Amidst all of the political chaos that has enveloped the world over the past year, the emerging global growth recovery has been gaining scant attention, other than by equity markets.
We were promised, in the aftermath of the Brexit referendum, last June, that the UK economy would experience an immediate, sharp slowdown in growth; I heard numerous US commentators predicting that their economy would go into immediate recession in the event of a Donald Trump presidential victory; the eurozone economy was projected by many to remain in the deep doldrums for 2017, and China to remain a source of deep uncertainty for the global economy.
To date, none of those predictions has borne fruit. Instead, all of the aforementioned regions have been gathering positive momentum. In the final weeks of 2016, and so far in 2017, the economic news from the eurozone has been steadily, albeit not spectacularly, better. However, any good news on the zone has to be welcomed.

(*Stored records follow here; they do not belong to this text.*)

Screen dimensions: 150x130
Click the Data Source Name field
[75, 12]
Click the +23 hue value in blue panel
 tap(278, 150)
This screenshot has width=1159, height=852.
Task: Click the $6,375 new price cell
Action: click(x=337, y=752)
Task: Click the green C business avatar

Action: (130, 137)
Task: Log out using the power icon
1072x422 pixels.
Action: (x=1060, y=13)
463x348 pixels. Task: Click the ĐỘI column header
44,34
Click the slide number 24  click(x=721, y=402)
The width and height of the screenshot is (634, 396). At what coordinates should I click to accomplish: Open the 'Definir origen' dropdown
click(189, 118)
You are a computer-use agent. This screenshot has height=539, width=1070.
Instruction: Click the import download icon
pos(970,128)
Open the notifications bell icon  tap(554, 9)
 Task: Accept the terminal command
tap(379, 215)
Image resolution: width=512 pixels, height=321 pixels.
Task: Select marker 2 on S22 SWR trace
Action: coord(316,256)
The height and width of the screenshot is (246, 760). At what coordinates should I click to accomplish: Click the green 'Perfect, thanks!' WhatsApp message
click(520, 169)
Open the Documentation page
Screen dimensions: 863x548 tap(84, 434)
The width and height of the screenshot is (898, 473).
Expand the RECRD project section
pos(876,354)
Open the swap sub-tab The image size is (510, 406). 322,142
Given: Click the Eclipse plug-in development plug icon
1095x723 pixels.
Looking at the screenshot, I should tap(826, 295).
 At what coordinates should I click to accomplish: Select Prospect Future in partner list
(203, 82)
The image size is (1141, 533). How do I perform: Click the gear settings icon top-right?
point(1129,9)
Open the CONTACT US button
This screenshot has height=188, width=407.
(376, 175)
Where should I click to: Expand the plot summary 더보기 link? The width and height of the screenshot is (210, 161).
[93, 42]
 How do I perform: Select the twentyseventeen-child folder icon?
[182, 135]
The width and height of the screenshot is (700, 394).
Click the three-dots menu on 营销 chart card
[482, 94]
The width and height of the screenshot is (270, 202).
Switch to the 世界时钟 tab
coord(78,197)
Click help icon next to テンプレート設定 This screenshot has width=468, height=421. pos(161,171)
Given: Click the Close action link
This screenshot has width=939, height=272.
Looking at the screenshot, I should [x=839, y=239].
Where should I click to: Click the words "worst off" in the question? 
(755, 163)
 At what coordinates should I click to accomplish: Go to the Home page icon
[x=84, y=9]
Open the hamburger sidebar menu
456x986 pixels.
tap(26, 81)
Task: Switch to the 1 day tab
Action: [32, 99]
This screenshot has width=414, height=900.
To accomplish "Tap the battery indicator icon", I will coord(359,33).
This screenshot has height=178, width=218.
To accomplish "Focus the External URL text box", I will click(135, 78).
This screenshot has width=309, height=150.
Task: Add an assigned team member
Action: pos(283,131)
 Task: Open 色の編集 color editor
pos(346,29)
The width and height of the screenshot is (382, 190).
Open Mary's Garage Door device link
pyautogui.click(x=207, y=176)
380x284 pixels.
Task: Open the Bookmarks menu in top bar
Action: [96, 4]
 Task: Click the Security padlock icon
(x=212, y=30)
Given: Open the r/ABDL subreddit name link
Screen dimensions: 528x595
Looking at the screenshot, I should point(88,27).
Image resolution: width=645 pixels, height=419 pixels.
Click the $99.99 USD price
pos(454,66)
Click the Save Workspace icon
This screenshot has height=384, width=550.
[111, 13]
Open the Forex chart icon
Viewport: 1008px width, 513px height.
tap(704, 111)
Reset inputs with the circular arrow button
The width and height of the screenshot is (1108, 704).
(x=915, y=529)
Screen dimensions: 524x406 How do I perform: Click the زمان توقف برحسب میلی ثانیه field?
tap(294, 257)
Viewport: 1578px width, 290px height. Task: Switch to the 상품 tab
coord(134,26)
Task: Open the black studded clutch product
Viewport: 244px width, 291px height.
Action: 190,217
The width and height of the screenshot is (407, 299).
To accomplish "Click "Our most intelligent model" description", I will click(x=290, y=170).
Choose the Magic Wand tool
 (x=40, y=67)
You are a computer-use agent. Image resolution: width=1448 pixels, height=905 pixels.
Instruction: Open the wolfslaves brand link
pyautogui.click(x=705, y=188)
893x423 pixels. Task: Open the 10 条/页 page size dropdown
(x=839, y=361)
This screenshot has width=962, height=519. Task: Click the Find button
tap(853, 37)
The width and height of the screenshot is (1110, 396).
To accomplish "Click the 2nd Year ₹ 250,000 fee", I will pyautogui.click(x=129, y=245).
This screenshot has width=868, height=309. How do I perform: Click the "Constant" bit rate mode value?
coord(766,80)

Eurozone GDP growth in the final quarter of last year was revised down from an initial estimate of 1.8% to 1.7%, but this does not detract from the fact that the underlying story is gradually improving.
This week, the EU Commission released its winter forecast, and it makes for better reading than it has for some time. The eurozone economy is now forecast to expand by 1.6% in 2017, and by 1.8% in 2018.
Real GDP in the euro area has now expanded for 15 consecutive quarters.
The labour market is reflecting the improved growth environment, with the unemployment rate now down at 9.6%.
The European Central Bank (ECB) has a mandate to deliver inflation “below, but close to, 2% over the medium-term”.
In January, the headline rate is estimated at 1.8%, which, on the surface, could be a concern, given that it is moving dangerously close to 2%. Just a few short months ago, it was hovering around zero and deflation was generally recognised as the bigger threat.
Does this mean that the ECB might be on the verge of moving away from its zero-interest rate policy, which would represent the first bad news for Irish tracker mortgage holders for a long time? I think not.
There is nothing to worry about, just yet, but the cycle will eventually turn.
The headline inflation rate has edged up almost entirely because of the increase in oil prices in recent months. In recent weeks, the price of a barrel of Brent crude oil has moved up through $57, an increase of over 100% since the beginning of 2016.
This is due to increased demand on the back of stronger global growth and a concerted effort by Opec to limit oil supply.
As we know from the fuel pumps in this country, this is reflected in a significant increase in energy prices across the board.
When energy prices are stripped out of the headline, eurozone inflation rate, the underlying rate is a much more sedate 0.9%.
Furthermore, the rise in energy prices does pose a threat to economic growth, because it increases business costs and undermines consumer spending power.
So, rather than boosting real inflationary pressures, it would tend to dampen growth and real price pressures. The ECB should be well aware of this risk and maintain interest rates at current low levels, for the foreseeable future.
There is still a lot of spare capacity in the eurozone economy, but a continuation of current growth trends might have used up a lot of this spare capacity by the end of 2018.
At that stage, the ECB might start to signal a change in policy, but there is still a lot of water to flow under the bridge before that is likely to happen.